Le dossier de presse du ministre
http://www.education.gouv.fr/actu/element.php?itemID=200615126
L’Inspection générale a pourtant publié fin 2005 un rapport sur la lecture que le ministre n’a manifestement pas lu. Les propositions tiennent en une philosophie : il faut appliquer la réforme de 2002. L’Inspection demande de renforcer la formation initiale et continue des maîtres. Pas pour leur apprendre le b-a-ba. Mais pour « que les maîtres à tous les niveaux de l’école primaire consacrent un temps suffisant à la construction de l’univers de référence de la culture écrite (connaissance du monde, littérature, activités esthétiques, champs disciplinaires du cycle III) »
ftp://trf.education.gouv.fr/pub/edutel/syst/igen/rapports/onl_2005.pdf
L’Inspection Générale risque donc d’être un peu gênée aux entournures si le ministre lui demande de faire le service après vente de sa circulaire dans les académies…
Les réactions :
Ils soutiennent le ministre (et lui demandent parfois d’aller encore plus loin !) :
– Une proposition de loi UMP veut faire table rase des programmes
« Les dispositions législatives définissant le contenu de programmes scolaires adoptées antérieurement à la création du Haut Conseil de l’éducation sont caduques ». Les députés UMP René Couanau et Pierre-Louis Fagniez proposent de faire table rase des procédures de consultation et des programmes précédents. « Aussi, afin d’éviter toute ambiguïté, il est proposé, pour permettre au Haut Conseil de l’éducation d’exercer pleinement la mission qui lui a été confiée par la loi du 23 avril 2005, de considérer comme caduques les dispositions d’ordre législatif relatives au contenu de programmes scolaires, adoptées antérieurement à la création de cette instance ».
http://www.assemblee-nationale.fr/12/propositions/pion2781.asp
– Des sites qui veulent enfoncer le clou,
http://www.la-france-qui-bosse.com/cms/pagelfqb/liensutiles.php
http://www.soseducation.com/
(et l’interview de Rachel Boutonnet sur France 2, qui avait fait réagir de nombreux enseignants : elle était en effet présentée comme une pauvre enseignante débutante livrée à elle-même, alors qu’elle est largement présente sur tous les sites influents de ceux qui veulent faire un sort à l’école…

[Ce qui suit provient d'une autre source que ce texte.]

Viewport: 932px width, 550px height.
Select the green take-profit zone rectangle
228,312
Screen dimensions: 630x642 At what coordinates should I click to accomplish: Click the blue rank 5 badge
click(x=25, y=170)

http://www.lire-ecrire.org/Rachel-Boutonnet-sur-France-2_a137.html
Il sont contre le discours ministériel et réagissent
– A noter la réaction de Michel Fayol le 20 décembre 2005. Cité parmi les chercheurs « référence » du ministre, il s’inquiète de ses propos :
Michel Fayol, professeur de psychologie, directeur du laboratoire de psychologie sociale et cognitive de l’université Blaise-Pascal de Clermont-Ferrand et membre de l’ONL (Observatoire national de la lecture), estime que « remettre au goût du jour la méthode syllabique n’est qu’une reconstruction idéalisée d’un monde qui n’a jamais existé ». Il répond aux questions de L’AEF.
L’AEF: Quel regard portez-vous sur le débat actuel sur l’apprentissage de la lecture?
Michel Fayol: Je suis triste de la façon dont se passe le débat car l’ONL (Observatoire national de la lecture), auquel j’appartiens, avait essayé de traiter la question de l’apprentissage de la lecture avec la sérénité et le recul scientifique nécessaires. Le débat rebondit aujourd’hui comme si l’on était encore dans les années 1960 ou 1970. C’est dommage de faire comme si les choses n’avaient pas avancé depuis. Je suis par ailleurs consterné que l’ONL n’ait pas pris toute sa part dans le débat comme si il avait été paralysé par le « resurgissement » de cette question. D’autant que, pendant un certain temps, les autorités se sont nourries des travaux de synthèse de l’ONL pour rédiger les programmes. On avait donc fini par croire que tout était fixé.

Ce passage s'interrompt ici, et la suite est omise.